### PROBLEM STATEMENT
Copy each line of the listing below exactly and drop the images.

····················

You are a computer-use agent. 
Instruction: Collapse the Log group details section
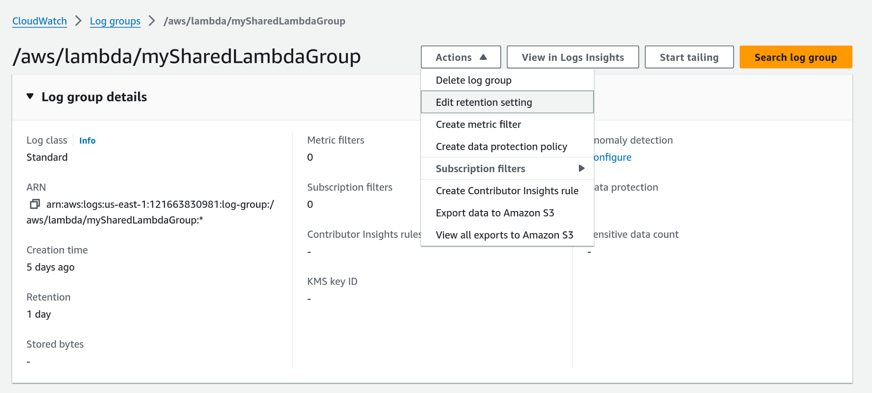30,97

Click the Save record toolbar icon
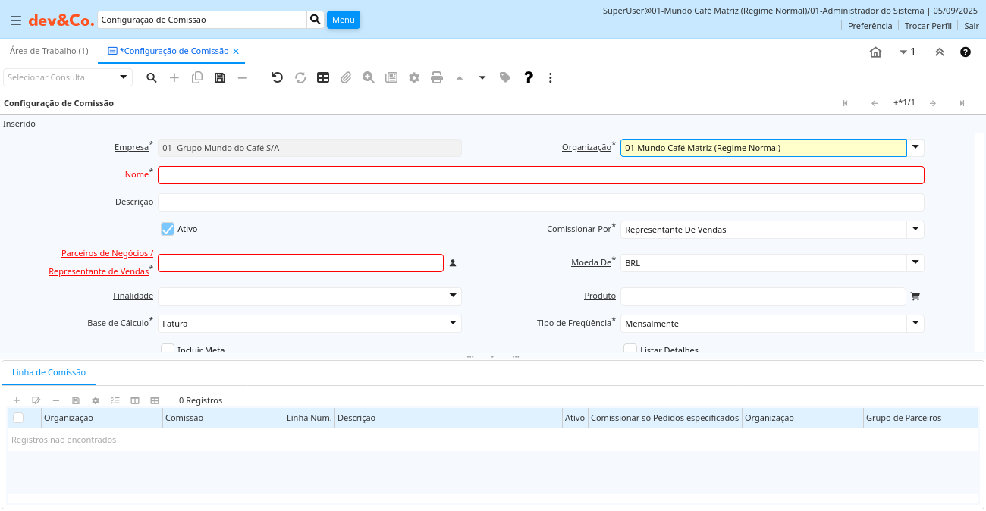pos(220,77)
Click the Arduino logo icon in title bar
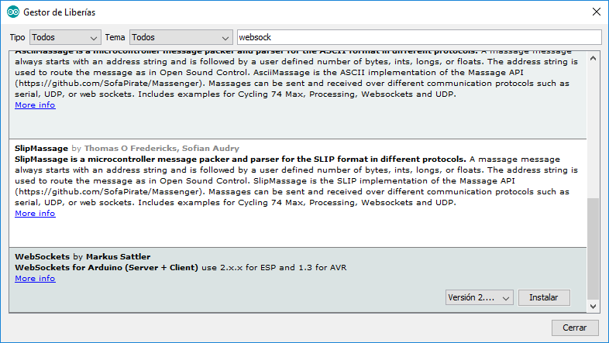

····················

### ANSWER BELOW
You are a computer-use agent. 
Instruction: Collapse the Log group details section
30,97

Click the Save record toolbar icon
pos(220,77)
Click the Arduino logo icon in title bar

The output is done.